*Extracted records*:
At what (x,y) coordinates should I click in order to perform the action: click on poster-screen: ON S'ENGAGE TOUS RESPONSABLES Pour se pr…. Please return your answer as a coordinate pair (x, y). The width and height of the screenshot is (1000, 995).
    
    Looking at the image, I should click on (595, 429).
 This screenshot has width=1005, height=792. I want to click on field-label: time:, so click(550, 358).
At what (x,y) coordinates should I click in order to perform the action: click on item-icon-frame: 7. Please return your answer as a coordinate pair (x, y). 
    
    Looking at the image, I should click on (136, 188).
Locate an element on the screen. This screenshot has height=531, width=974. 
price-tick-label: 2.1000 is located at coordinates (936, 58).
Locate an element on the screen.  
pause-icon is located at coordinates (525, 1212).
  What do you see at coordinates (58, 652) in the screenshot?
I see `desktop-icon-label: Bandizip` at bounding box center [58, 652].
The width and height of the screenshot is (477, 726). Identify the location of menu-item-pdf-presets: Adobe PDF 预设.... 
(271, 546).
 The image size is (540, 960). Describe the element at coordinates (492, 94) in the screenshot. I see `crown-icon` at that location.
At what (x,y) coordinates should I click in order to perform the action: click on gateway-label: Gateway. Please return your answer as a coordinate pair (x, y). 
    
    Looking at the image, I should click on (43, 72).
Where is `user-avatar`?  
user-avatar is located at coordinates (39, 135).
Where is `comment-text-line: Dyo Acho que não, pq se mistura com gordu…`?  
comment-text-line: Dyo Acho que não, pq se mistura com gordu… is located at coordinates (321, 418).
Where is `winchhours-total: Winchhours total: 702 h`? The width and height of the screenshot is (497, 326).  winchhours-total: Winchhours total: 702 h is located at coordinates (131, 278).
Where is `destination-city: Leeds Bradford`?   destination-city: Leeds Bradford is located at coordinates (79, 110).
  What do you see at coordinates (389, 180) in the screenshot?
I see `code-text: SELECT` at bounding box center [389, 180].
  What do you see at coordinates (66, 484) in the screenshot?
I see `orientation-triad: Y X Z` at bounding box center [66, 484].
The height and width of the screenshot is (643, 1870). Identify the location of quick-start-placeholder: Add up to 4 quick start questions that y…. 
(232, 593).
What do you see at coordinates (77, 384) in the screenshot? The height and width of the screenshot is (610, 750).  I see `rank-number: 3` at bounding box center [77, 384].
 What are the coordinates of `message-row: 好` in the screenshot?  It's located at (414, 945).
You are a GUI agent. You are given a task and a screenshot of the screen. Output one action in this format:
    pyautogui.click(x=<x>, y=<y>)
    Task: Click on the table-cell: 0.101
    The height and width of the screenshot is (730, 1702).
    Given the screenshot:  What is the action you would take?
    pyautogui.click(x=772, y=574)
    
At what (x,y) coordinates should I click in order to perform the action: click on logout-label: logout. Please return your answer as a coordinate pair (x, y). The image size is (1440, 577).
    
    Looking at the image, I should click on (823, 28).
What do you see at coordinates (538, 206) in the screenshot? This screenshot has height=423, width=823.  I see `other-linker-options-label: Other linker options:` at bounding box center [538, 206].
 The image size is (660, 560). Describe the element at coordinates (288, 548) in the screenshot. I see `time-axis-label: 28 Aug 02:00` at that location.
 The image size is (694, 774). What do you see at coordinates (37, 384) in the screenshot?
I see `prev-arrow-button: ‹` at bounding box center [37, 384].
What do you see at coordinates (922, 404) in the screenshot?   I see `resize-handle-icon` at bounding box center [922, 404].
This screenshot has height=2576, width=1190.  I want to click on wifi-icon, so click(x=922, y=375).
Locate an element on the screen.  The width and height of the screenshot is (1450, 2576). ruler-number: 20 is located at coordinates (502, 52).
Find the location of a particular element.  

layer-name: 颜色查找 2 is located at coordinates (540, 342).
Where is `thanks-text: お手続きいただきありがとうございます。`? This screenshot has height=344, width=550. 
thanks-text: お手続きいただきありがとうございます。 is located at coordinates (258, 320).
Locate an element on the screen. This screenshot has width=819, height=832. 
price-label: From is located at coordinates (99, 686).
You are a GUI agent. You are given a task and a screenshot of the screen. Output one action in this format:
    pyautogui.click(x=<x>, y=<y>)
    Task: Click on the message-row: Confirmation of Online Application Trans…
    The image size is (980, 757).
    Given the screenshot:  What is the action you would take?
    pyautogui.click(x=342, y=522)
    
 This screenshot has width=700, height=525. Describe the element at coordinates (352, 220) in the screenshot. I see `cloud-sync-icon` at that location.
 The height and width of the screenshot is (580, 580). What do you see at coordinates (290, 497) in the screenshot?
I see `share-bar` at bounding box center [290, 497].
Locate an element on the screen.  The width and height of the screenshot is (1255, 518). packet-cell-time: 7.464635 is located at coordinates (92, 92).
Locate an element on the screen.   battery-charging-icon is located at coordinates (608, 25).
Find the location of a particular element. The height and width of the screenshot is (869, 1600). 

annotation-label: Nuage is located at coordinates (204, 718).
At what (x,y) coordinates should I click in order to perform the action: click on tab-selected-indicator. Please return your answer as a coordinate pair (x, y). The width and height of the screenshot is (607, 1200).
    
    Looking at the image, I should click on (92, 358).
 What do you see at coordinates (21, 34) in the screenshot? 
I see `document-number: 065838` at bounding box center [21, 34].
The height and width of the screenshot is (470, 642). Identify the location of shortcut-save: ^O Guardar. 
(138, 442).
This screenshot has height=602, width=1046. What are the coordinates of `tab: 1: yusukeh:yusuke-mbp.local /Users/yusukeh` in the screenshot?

*About this exercise*: Please give back only the records from the line that has "on gateway-label: Gateway." through the line that has "comment-text-line: Dyo Acho que não, pq se mistura com gordu… is", both included, with "Where is" changed to "Find" and nothing else altered.

*Your response*:
At what (x,y) coordinates should I click in order to perform the action: click on gateway-label: Gateway. Please return your answer as a coordinate pair (x, y). 
    
    Looking at the image, I should click on (43, 72).
Find `user-avatar`?  
user-avatar is located at coordinates (39, 135).
Find `comment-text-line: Dyo Acho que não, pq se mistura com gordu…`?  
comment-text-line: Dyo Acho que não, pq se mistura com gordu… is located at coordinates (321, 418).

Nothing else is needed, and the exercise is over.